Use of powers of attorney is not encouraged, but documents based on their use can be insured. The examiner must make sure that:
1. The power of attorney provides the attorney-in-fact full power to “convey” or “mortgage” the subject “real” property;
2. The principals were living and mentally competent at the time of execution and delivery of such conveyance or mortgage, or the POA must be durable in form;
3. The POA had not been revoked. In some states, death of the principal, his/her insanity or incompetency, bankruptcy or insolvency, and/or subsequent marriage can revoke a POA; and
4. The POA was/is properly recorded.
5. Must be a recent POA with limitations as to time periods.
Additionally, in some jurisdictions, a POA must be in recordable form, which would include compliance with statutory requirements for witnessing and/or acknowledgments.
Agents National Title recommends that the POA be specific as to the property (contains an adequate legal description) and also have the operative language setting forth the powers of the attorney-in-fact to convey or execute documents on behalf of the Principal. In some jurisdictions, the language “to perform any and all acts” is not sufficient.

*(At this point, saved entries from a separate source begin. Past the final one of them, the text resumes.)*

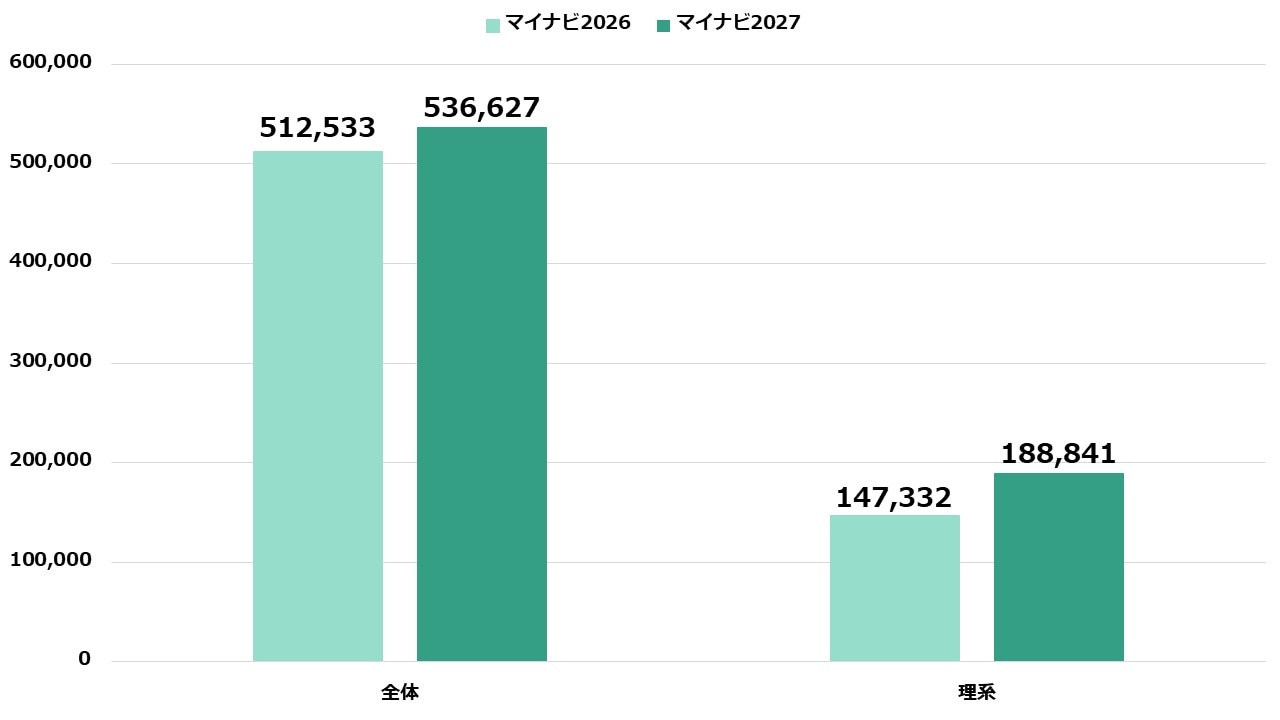Click the light green マイナビ2026 legend swatch
The width and height of the screenshot is (1280, 720).
click(x=493, y=25)
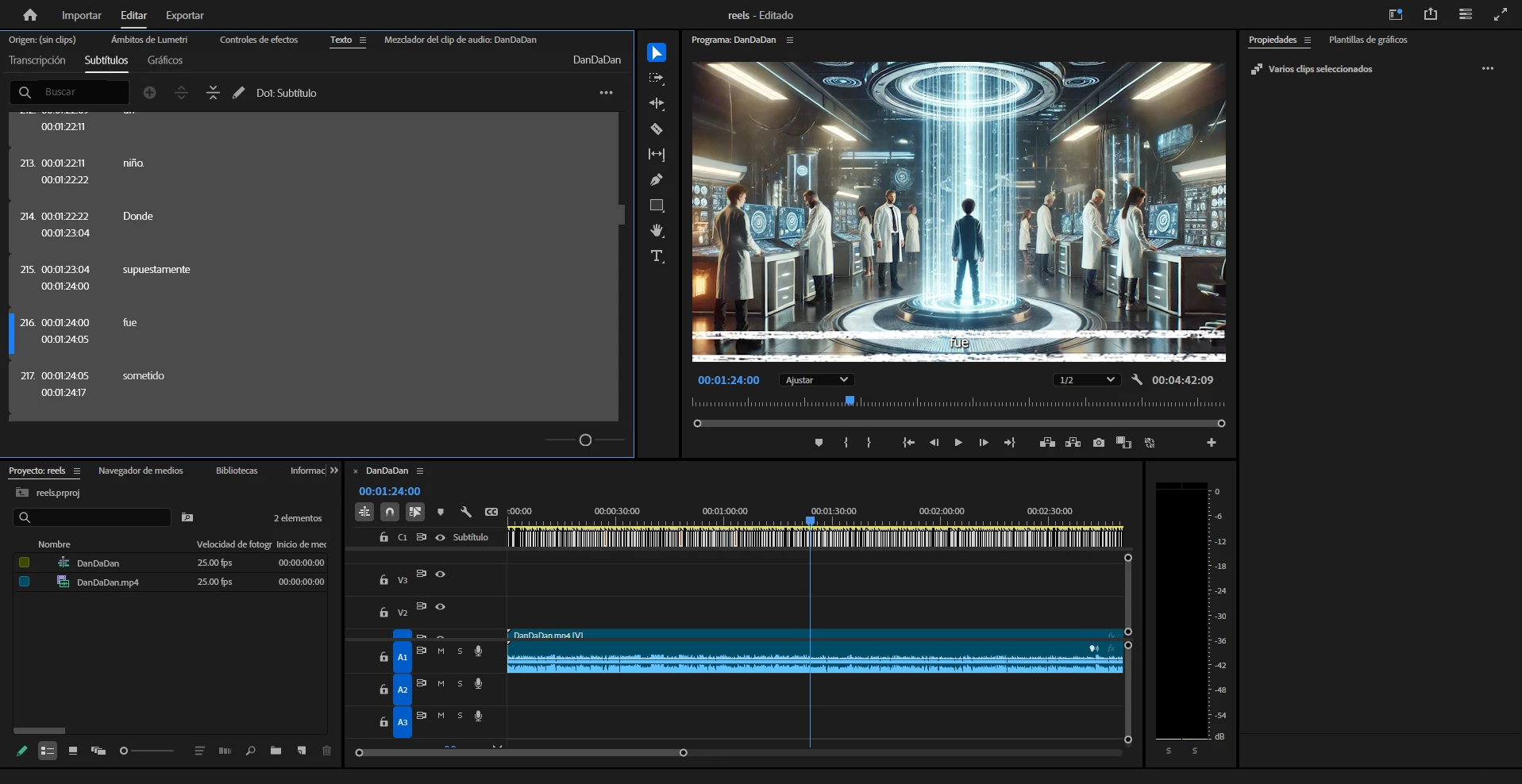Select the Razor tool in the toolbar

click(x=657, y=129)
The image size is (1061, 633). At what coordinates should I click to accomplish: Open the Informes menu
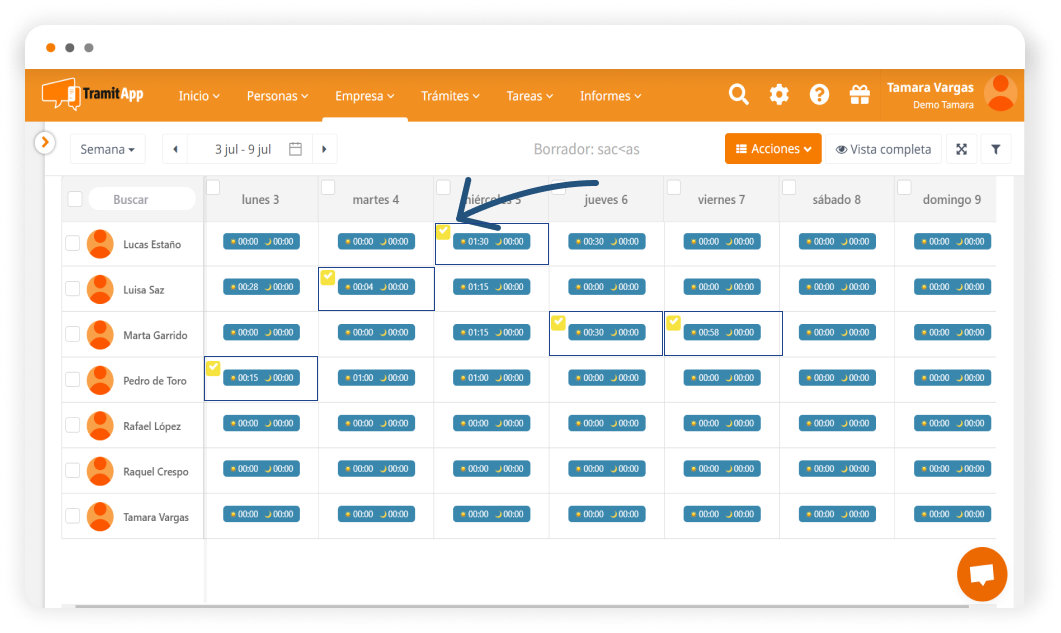pos(610,96)
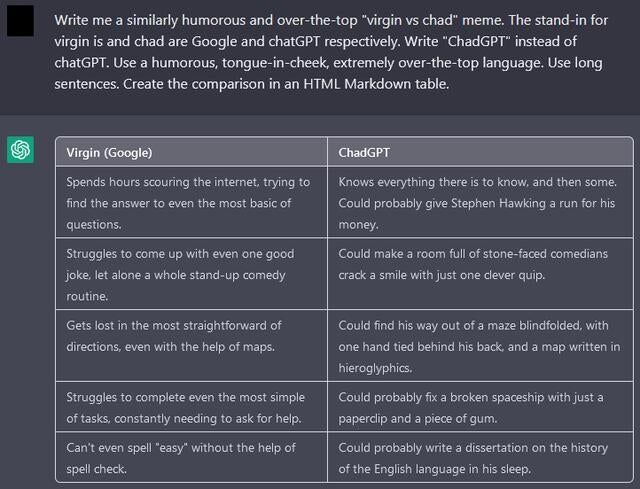Click the stone-faced comedians cell
This screenshot has width=640, height=489.
(x=480, y=274)
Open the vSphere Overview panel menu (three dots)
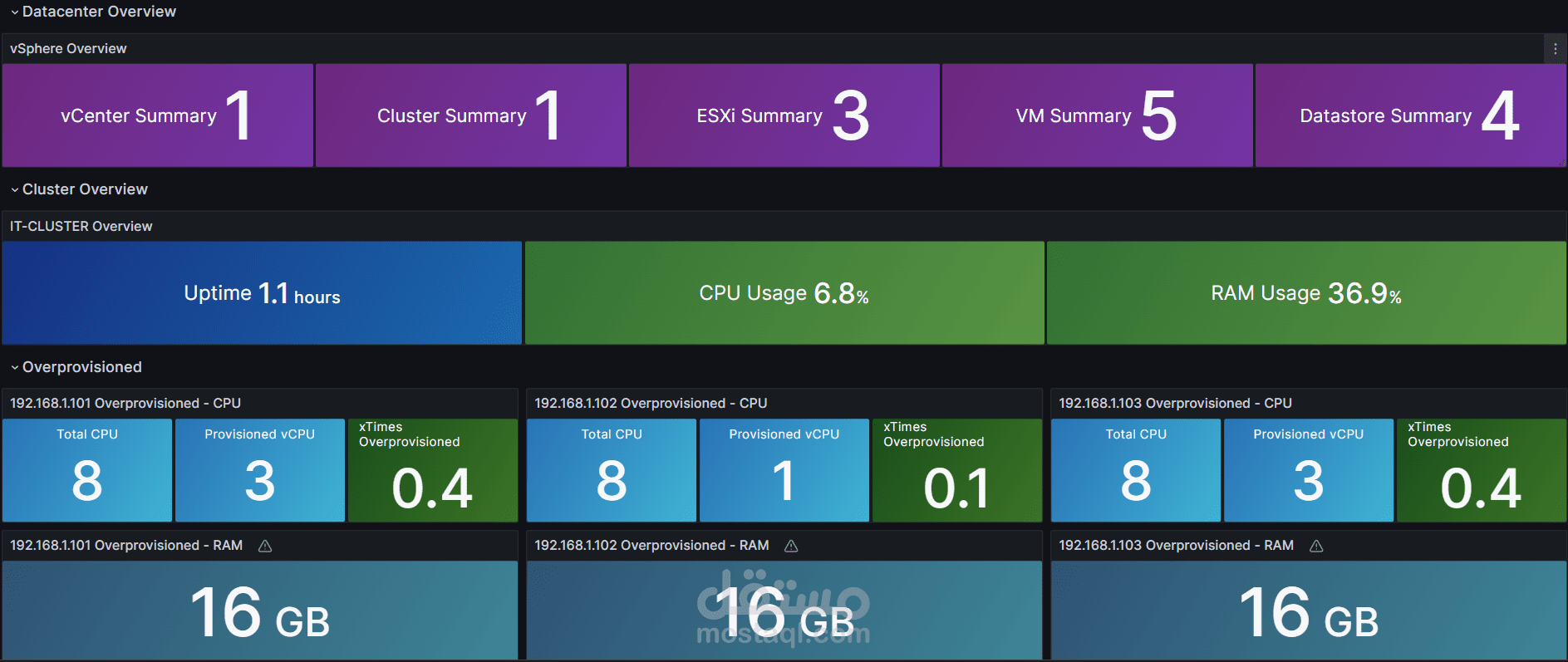 click(1556, 49)
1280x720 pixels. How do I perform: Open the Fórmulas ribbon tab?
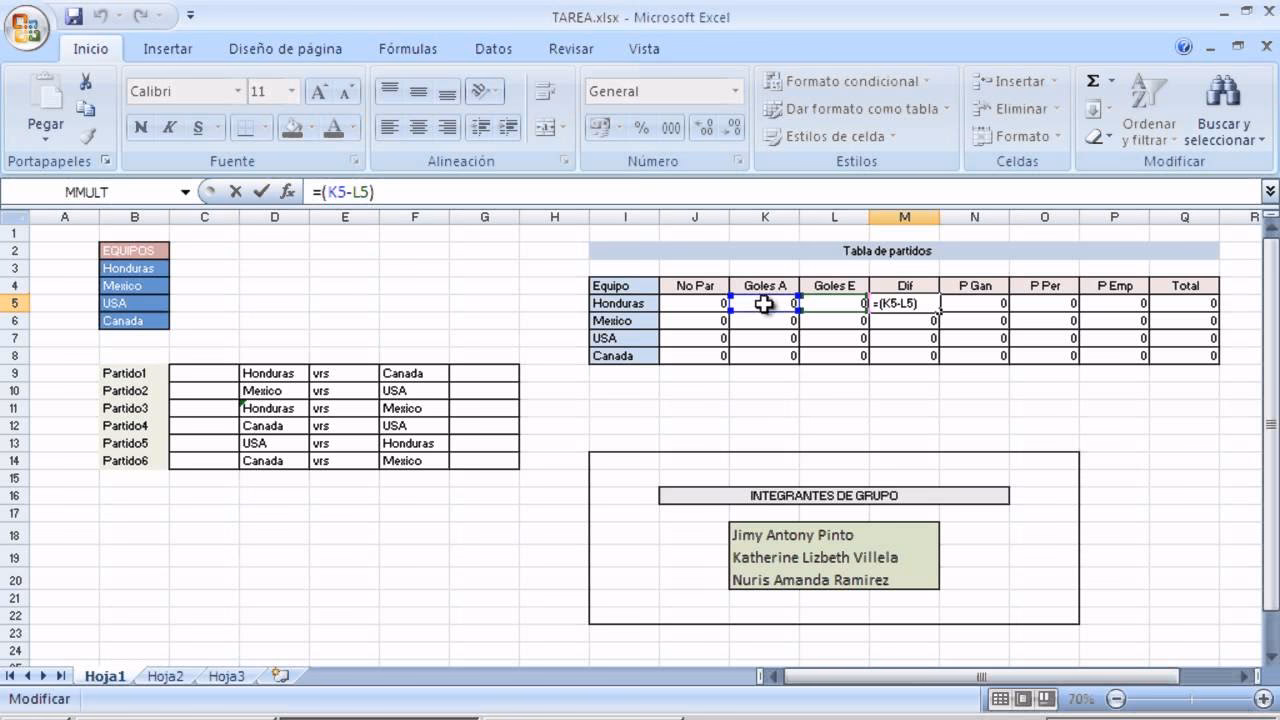click(407, 48)
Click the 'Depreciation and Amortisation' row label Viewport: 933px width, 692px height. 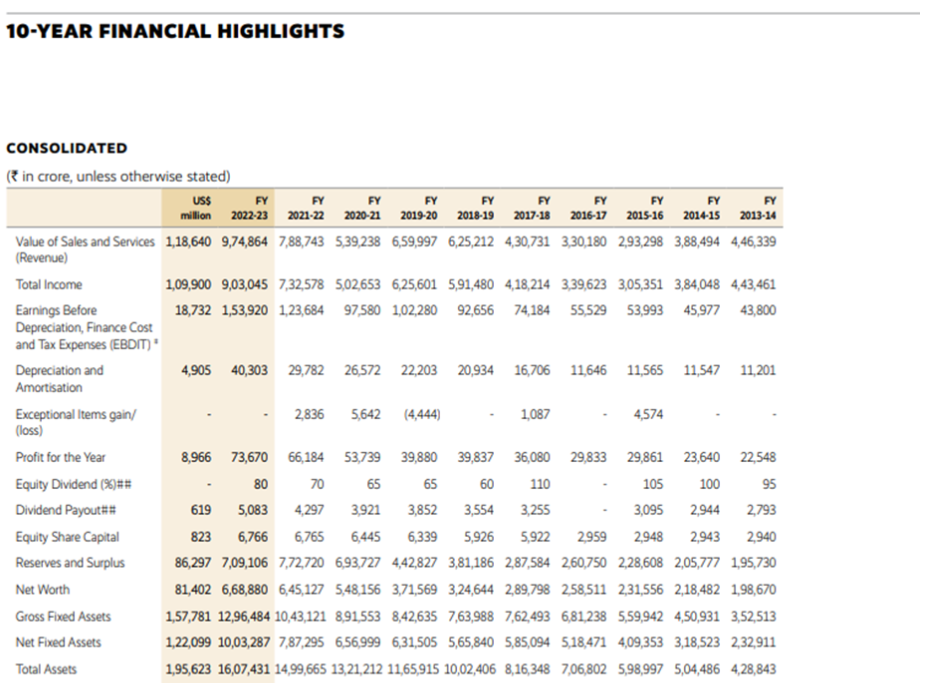click(59, 379)
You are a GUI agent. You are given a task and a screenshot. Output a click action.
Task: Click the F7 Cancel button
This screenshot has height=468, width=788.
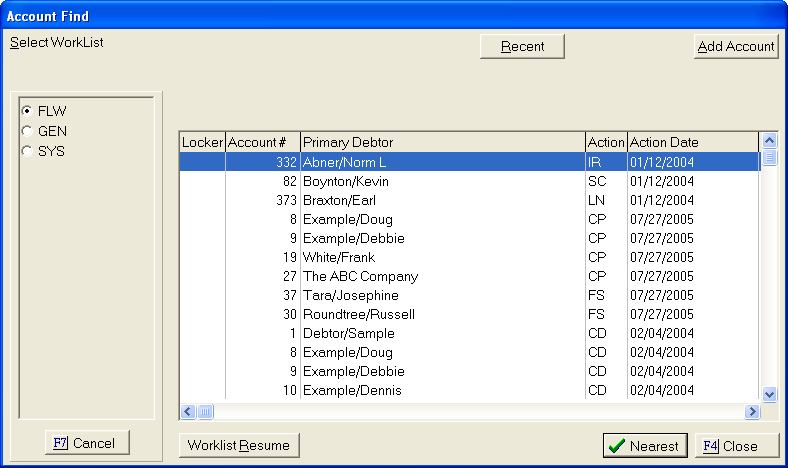point(87,443)
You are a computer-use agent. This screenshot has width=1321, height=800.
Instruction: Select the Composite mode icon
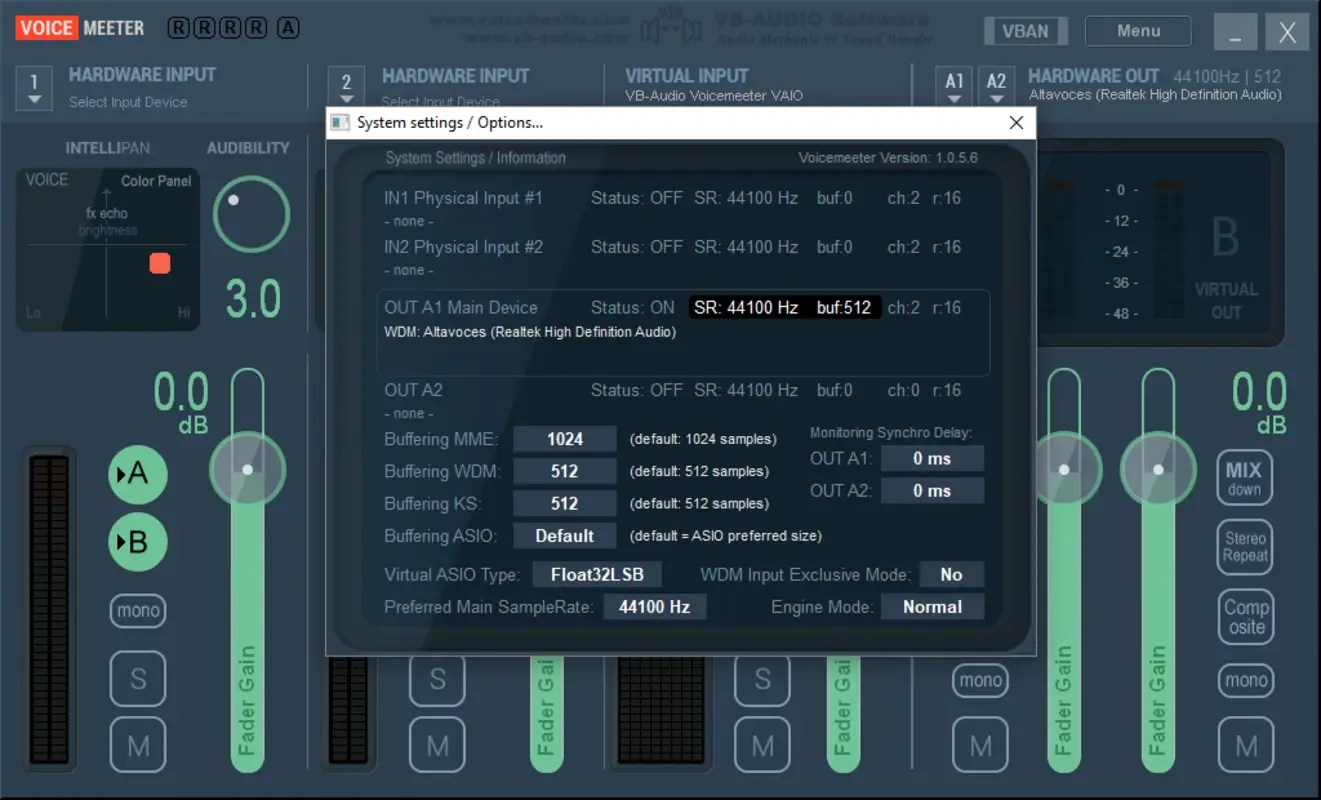[x=1245, y=617]
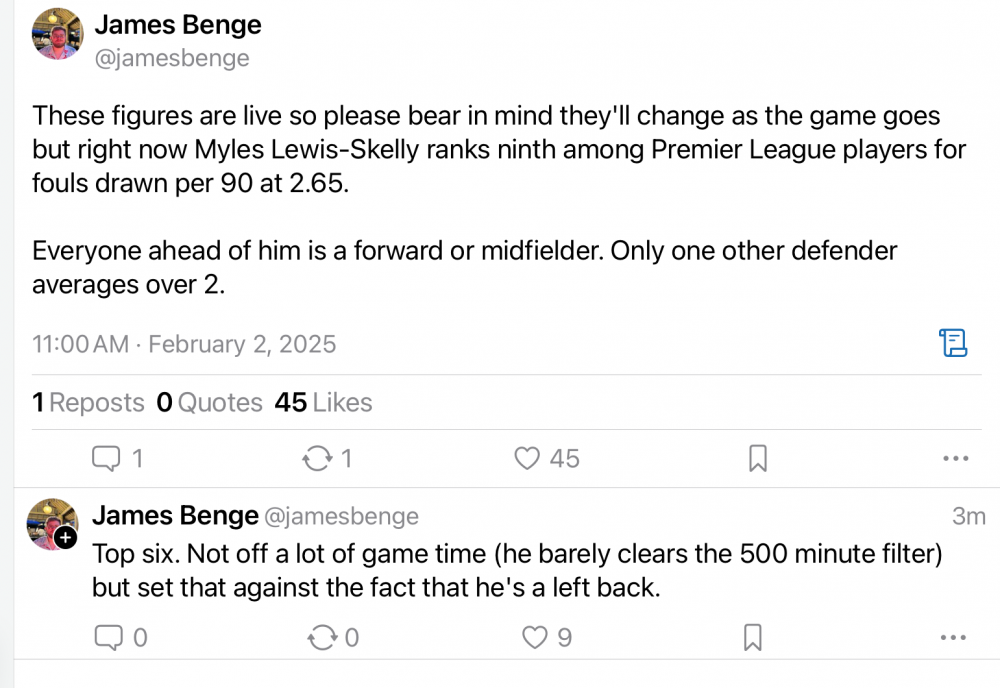This screenshot has height=688, width=1000.
Task: Click the 3m timestamp on the reply
Action: click(x=968, y=516)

NOTE: A common tactic used in fraud claims is for the perpetrator of the fraud to present, at closing, a power of attorney. Supposedly signed and acknowledged outside of closing which authorizes the attorney in fact to sign deeds, mortgages, etc. for the present closing. When this occurs, the power of attorney (just like a deed signed outside of closing) must be carefully scrutinized and questioned. Verification of its authenticity is absolutely required.